The Certification authority signs everyone's private certificates and the peers validate each other's certificates before they make a connection. Nobody (not even the CA) gets to see anyone else's private certificates so they cannot pretend to be each other. A 'kicked user' list (normally called a certificate revocation list) can be circulated to say what signed certificates are no longer trusted, it's normally also signed by the CA so only the CA can create a valid revocation.
As every peer has a unique ID (certificate) the peers can make sure they only accept a certificate from a single IP and they can tattle to the CA if they have active connections from multiple IPs for one certificate.
Having described all that, I'm not sure I'd really want it. There will be times when I want to work in the current fashion where you can publish the read only (or even the RW if you're brave) key to all who may be interested. And frequently, all the hosts for a secret share will be under the same control so a shared secret authentication is the simplest solution and hence the best solution.
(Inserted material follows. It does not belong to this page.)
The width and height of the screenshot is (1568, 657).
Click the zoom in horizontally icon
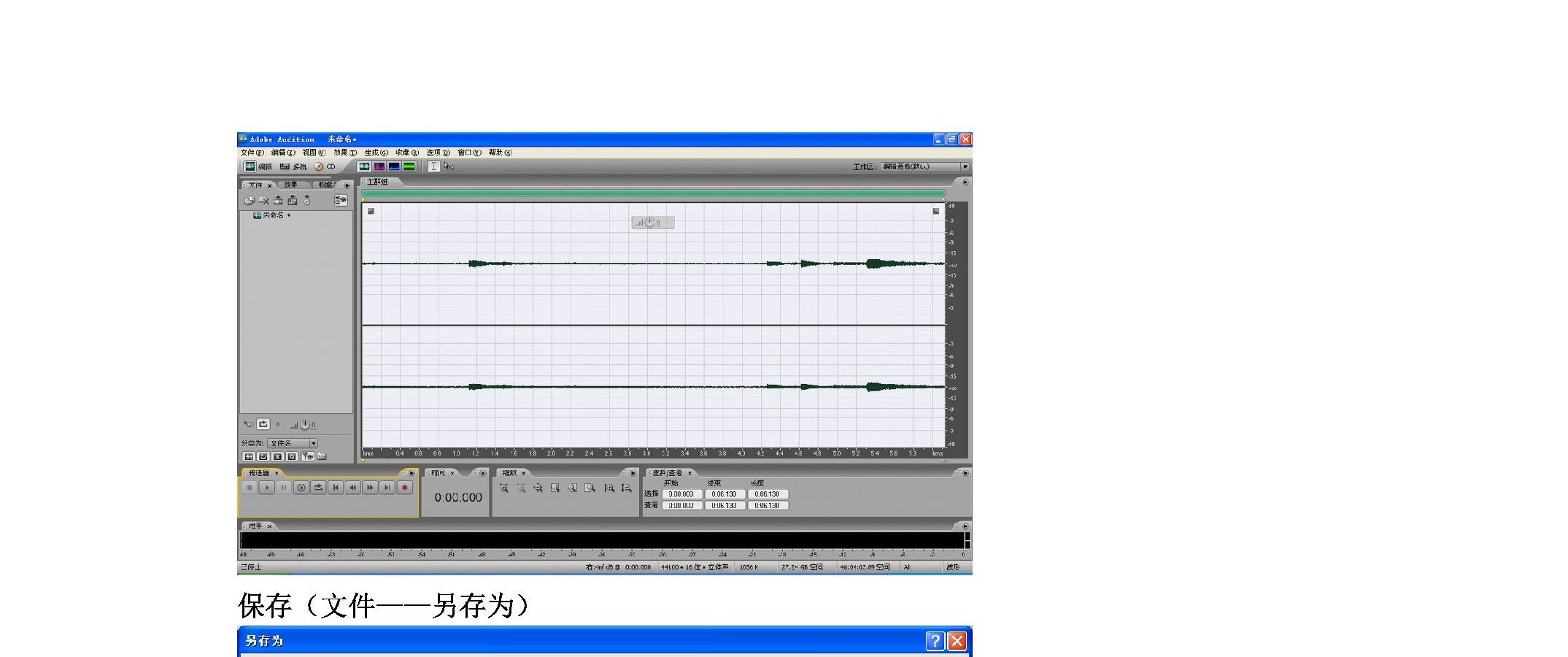tap(503, 488)
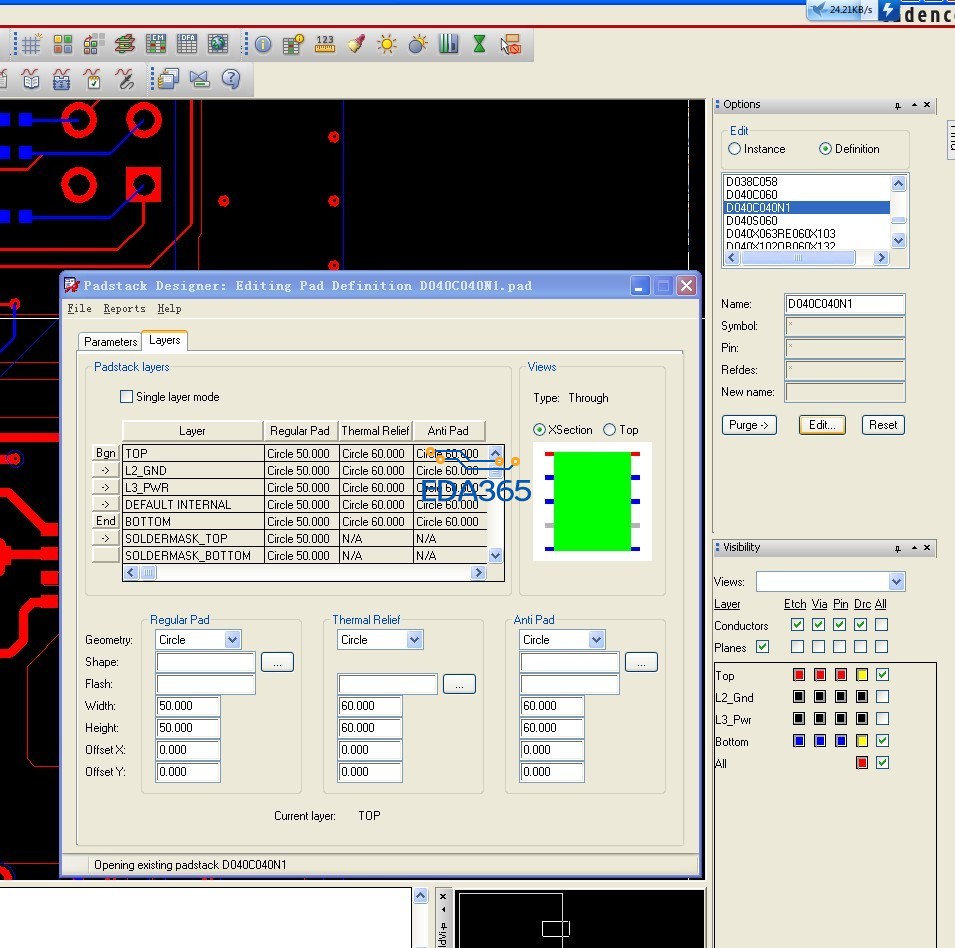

But if you're going to use certificates, or a kind of "plugin" authentication scheme, the very first thing you must do is to detach "identification" from "authentication". What this probably means, in concrete terms, is to separate the "info hash" from the "secret". eg: The "info hash" would be a hash of "Tom's private document store created 12/12/13" the secret would be "b0227da3e6105bb5546d9d0f00a9bc23" and they have no relationship to each other what so ever.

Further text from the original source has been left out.